**Extrait à lire**:
==*==

Soeurs de sang: féministes et sadomasochistes

Kim Stringfellow

 

En France comme ailleurs, l'apparition de gouines sadomaso a fait des vagues chez les lesbiennes. Peut-on être sadomaso et féministe? Michelle Handelman, productrice et réalisatrice de BloodSisters, un documentaire sur la communauté SM à San Francisco, côté filles, nous dit ce qu'elle en pense.

 


3K: Est-ce que tu te définis comme féministe et as-tu fait ton coming out en tant que gouine sado maso ?

MH: Je me considère comme féministe depuis l'âge de 10 ans, ce qui remonte aux années 70. J'ai toujours été bisexuelle, je n'ai donc pas eu à faire de coming out. Bien que j'en prenne plein la gueule en faisant partie de la communauté queer sans être lesbienne, c'est mon travail sur le SM, le centre même de mon identité, qui m'attire le plus d'ennuis.

==*==

**Consignes**:
A - Traduisez en anglais la phrase suivante, tirée de l'entretien sur le féminisme et le sadomasochisme : « Je me considère comme féministe depuis l'âge de 10 ans, ce qui remonte aux années 70. »
B - Rédigez la suite de l'entretien sur le féminisme et le sadomasochisme, en reprenant juste après sa dernière phrase.

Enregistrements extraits
==*==

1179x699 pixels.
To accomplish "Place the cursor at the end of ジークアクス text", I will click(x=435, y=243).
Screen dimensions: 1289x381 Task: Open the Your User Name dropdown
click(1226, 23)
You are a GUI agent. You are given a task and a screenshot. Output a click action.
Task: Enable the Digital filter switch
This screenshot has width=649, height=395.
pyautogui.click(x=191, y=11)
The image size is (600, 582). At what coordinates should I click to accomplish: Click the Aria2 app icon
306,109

==*==

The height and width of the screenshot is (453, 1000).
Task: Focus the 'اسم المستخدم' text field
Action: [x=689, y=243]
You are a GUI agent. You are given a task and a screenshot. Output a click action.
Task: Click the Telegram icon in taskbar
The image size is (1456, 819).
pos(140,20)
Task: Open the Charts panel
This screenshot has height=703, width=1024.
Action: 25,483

==*==

**Réponses**:
A - I have considered myself a feminist since the age of 10, which goes back to the 1970s.

B -
3K: Dans le numéro de janvier de Lesbia Magazine on a pu lire que le SM attire "des femmes opprimées qui ont la fausse impression de se sentir libre", que s'adonner à des pratiques SM c'est perdre "sa dignité" et "aboutir à la relation maître/esclave". Que penses-tu de ces critiques ?

MH: Ce que j'ai à répondre à cela, c'est que la plupart des critiques à l'encontre du SM sont théoriques et ne s'enracinent pas dans l'expérience. Quand je vois une poignée de féministes émettre des critiques sur la vie personnelle et sexuelle de quelqu'un, j'ai envie de leur dire qu'elles s'aventurent sur un territoire qui n'est pas le leur.
Dire que le SM procure une fausse impression de liberté présuppose que l'on pense que la liberté existe en tant que telle. N'importe qui, avec un peu d'expérience de la vie, sait bien que la liberté en soi n'existe pas.
Il n'y a que des quêtes de liberté. Je pense que les existentialistes français ont bien pointé ça.
Que l'on soit lié par des contraintes politiques, prisonnier d'un endoctrinement religieux, tiraillé par des envies sur le plan social ou englué dans des expériences difficiles qui ont pu marquer son enfance, tout donne l'impression d'une fausse liberté. Mais c'est vrai que le SM peut procurer des moments de liberté et un avant-goût de ce que le monde vous refuse; ce n'est pas un hasard si tant de gens qui ont des positions de pouvoir élevées socialement jouent des personnages soumis dans le SM et si ceux qui ont des boulots subalternes choisissent de jouer des personnages dominants.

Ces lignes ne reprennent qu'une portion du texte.